───── Data entries

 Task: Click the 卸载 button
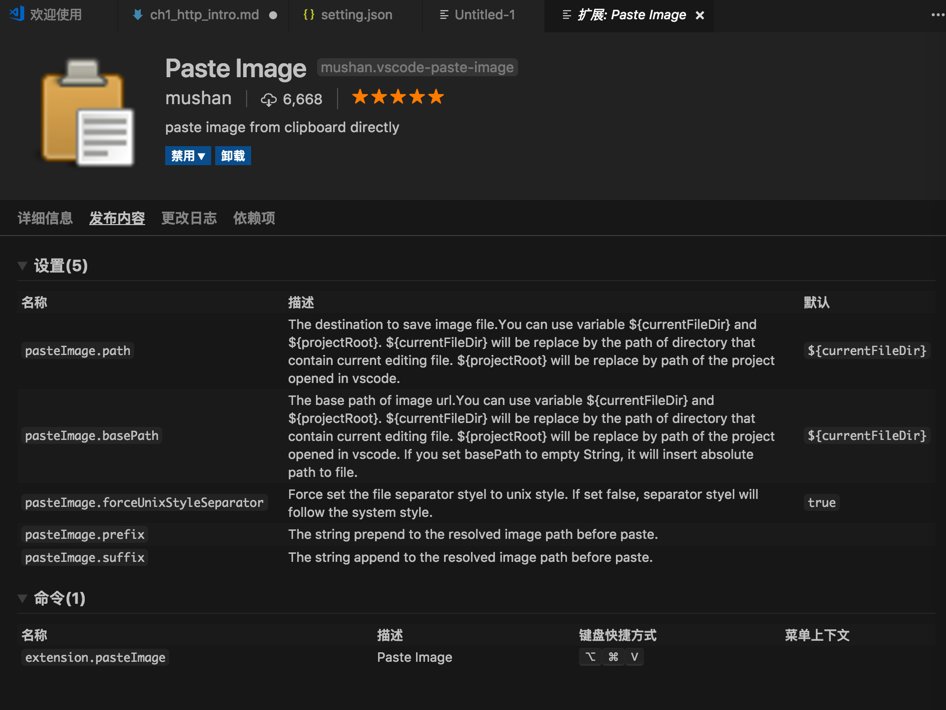(x=233, y=156)
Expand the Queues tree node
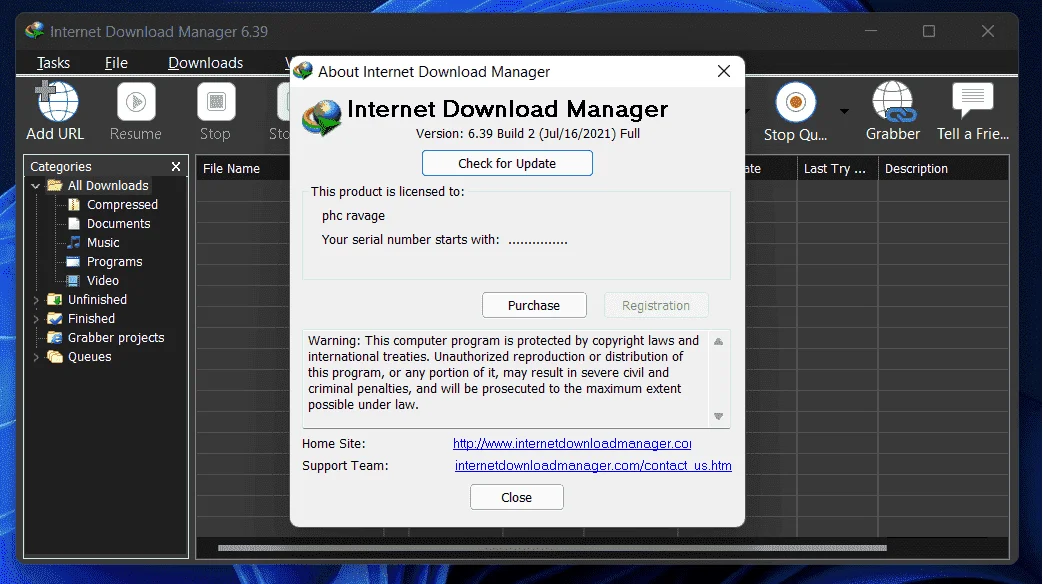 pos(35,357)
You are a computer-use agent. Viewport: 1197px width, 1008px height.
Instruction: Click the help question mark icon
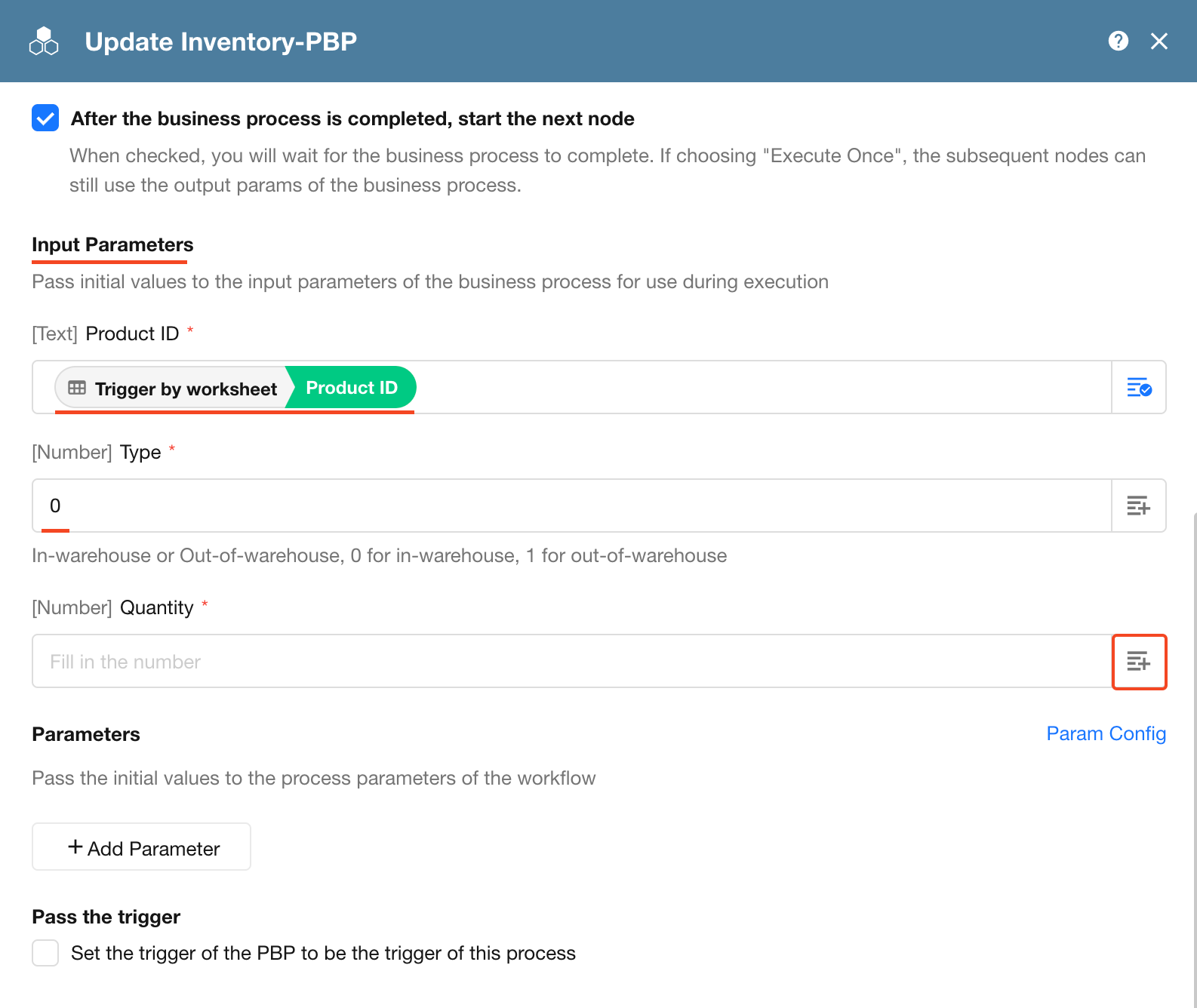click(1118, 41)
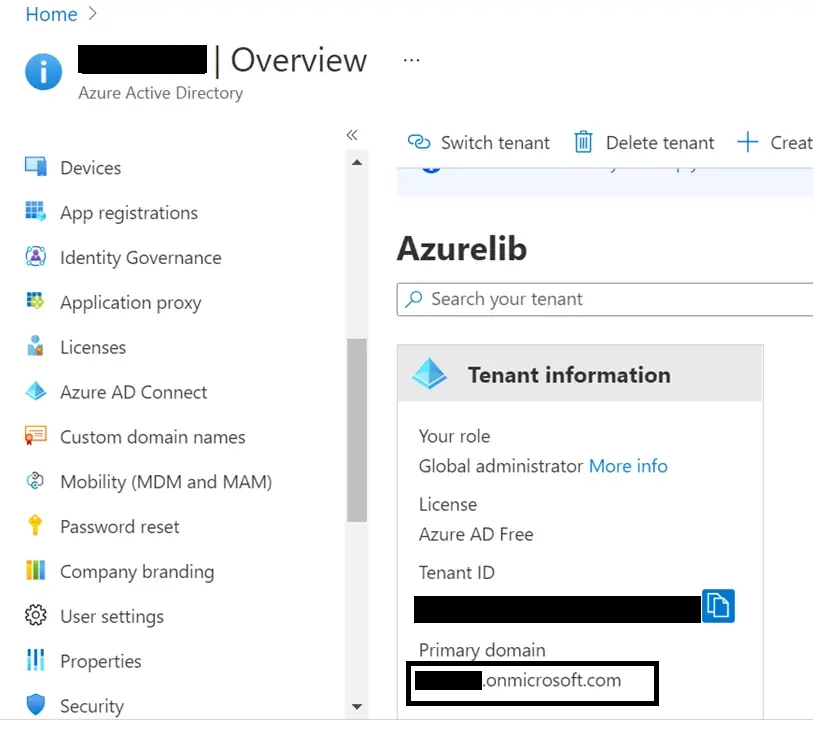Open the More info link
Screen dimensions: 813x731
tap(628, 466)
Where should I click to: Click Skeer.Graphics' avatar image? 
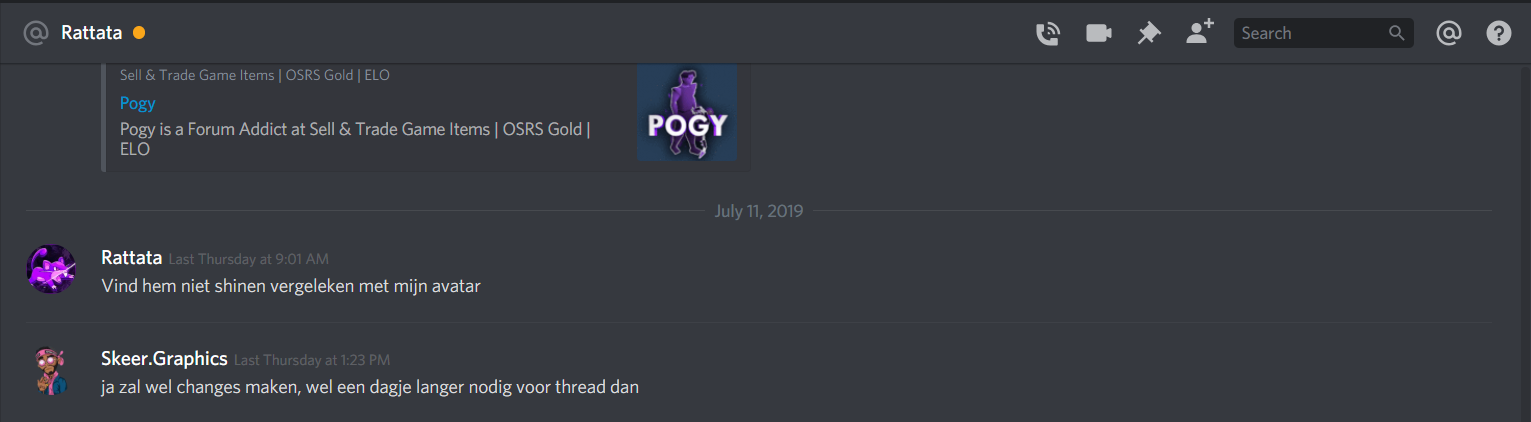51,370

──────────

Please output the lines of the data above as a numbered list, skipping blank lines and leaving out the pictures.

1.  Task: Click the 卸载 button
2. (x=233, y=156)
3. Expand the Queues tree node
4.  pos(35,357)
5. You are a computer-use agent. Viewport: 1197px width, 1008px height.
6. Instruction: Click the help question mark icon
7. click(1118, 41)
8. Open the More info link
9. Screen dimensions: 813x731
10. tap(628, 466)
11. Where should I click to: Click Skeer.Graphics' avatar image? 
12. 51,370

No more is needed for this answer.